Robert Lennon, associate professor of family and community medicine, aims to understand the impact of current information campaigns on public and health care workers’ knowledge about what they should or should not be doing to help contain the spread of COVID-19, and to use this information to inform changes in public health messaging.
“Current media polls suggest a profound public misunderstanding of COVID-19,” said Lennon. “This public misunderstanding can drive policy decisions that increase patient risk to infectious disease outbreaks. Our seed grant will help us to rapidly address this serious problem. It truly is amazing to see the Huck Institutes step up to address this global crisis so quickly, given the normally slow pace of academic medicine. It makes me proud to work for Penn State.”
Effective communication between the scientific community and policymakers is also essential as governments must make quick decisions to protect their citizens.

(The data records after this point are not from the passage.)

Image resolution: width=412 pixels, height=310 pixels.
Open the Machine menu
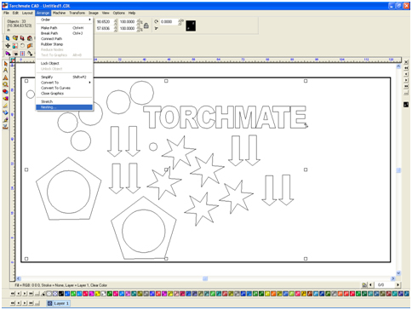pyautogui.click(x=59, y=13)
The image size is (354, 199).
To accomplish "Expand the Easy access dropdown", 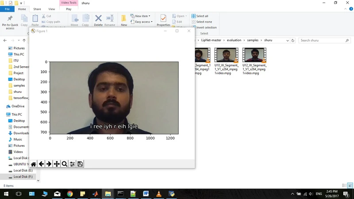I will (143, 22).

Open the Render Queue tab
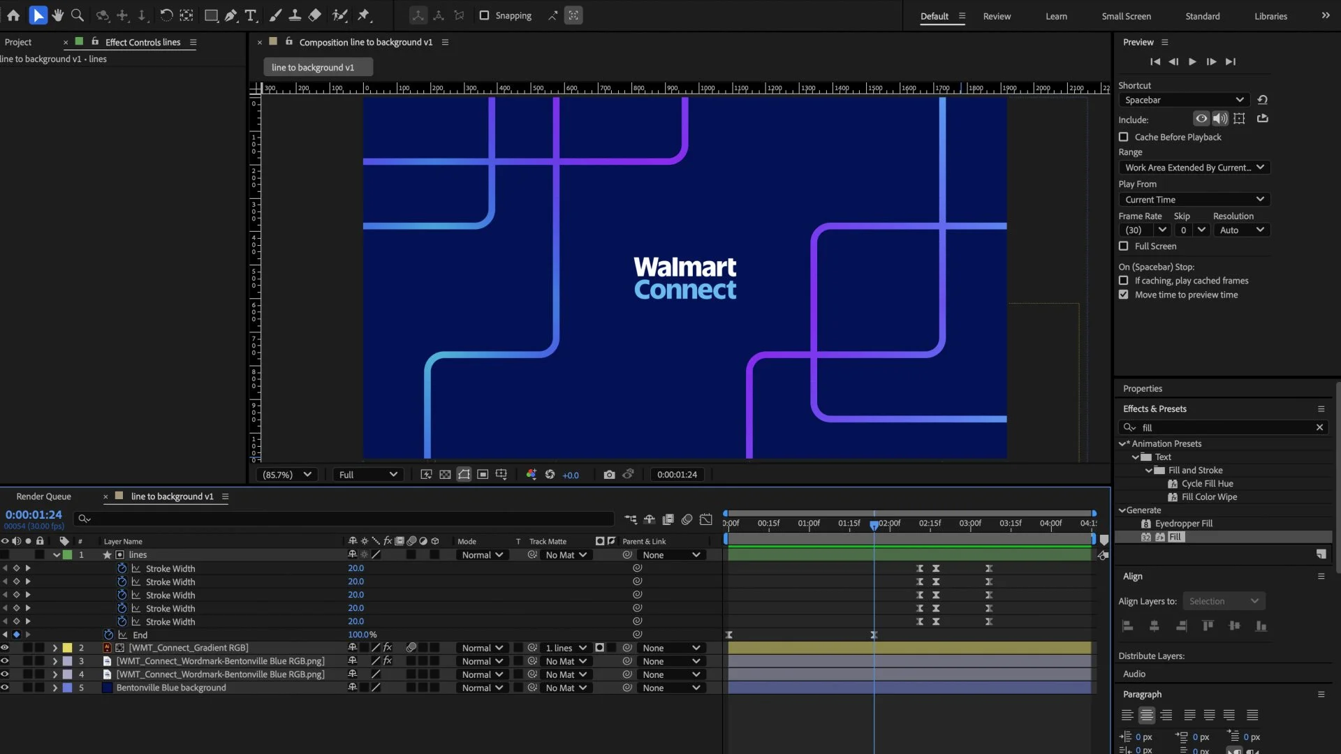point(43,496)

Taylor Scott, research assistant professor of human development and family studies, is addressing legislators’ needs for research that is related to social and behavioral policy responses to the coronavirus. Her seed-grant-funded project has three primary goals: (1) engage scholars who can respond to congressional needs with timely and scientific technical support; (2) identify scientific knowledge needs among federal legislators; and (3) respond to congressional needs through written and oral communications, review policy language, and create fact sheets for non-academic audiences.
“This work has the potential to significantly shorten the time horizon for translating research conducted at Penn State and elsewhere to decision-makers,” said Scott. “Getting research into the hands of decision-makers as quickly as possible has monumental implications for addressing this public health crisis.”
An interdisciplinary response
According to Elizabeth McGraw, director of Penn State’s Center for Infectious Disease Dynamics and chair of the coronavirus seed-grant selection committee, a goal of the seed grants is to engage researchers from numerous disciplines to address COVID-19 from a variety of angles.
“It has been really inspiring, in these challenging times, to see the creative and diverse ways Penn State researchers are proposing to respond to this pandemic,” she said. “I look forward to seeing the impact of Penn State’s combined research excellence on this complex problem.”
In addition to the Huck Institutes of the Life Sciences, the Materials Research Institute, the Social Science Research Institute, the Institute for Computational and Data Sciences, and the Institutes for Energy and the Environment also are supporting these COVID-19 research seed grants. The institutes welcome contributions from other Penn State units to help support the next round of awardees.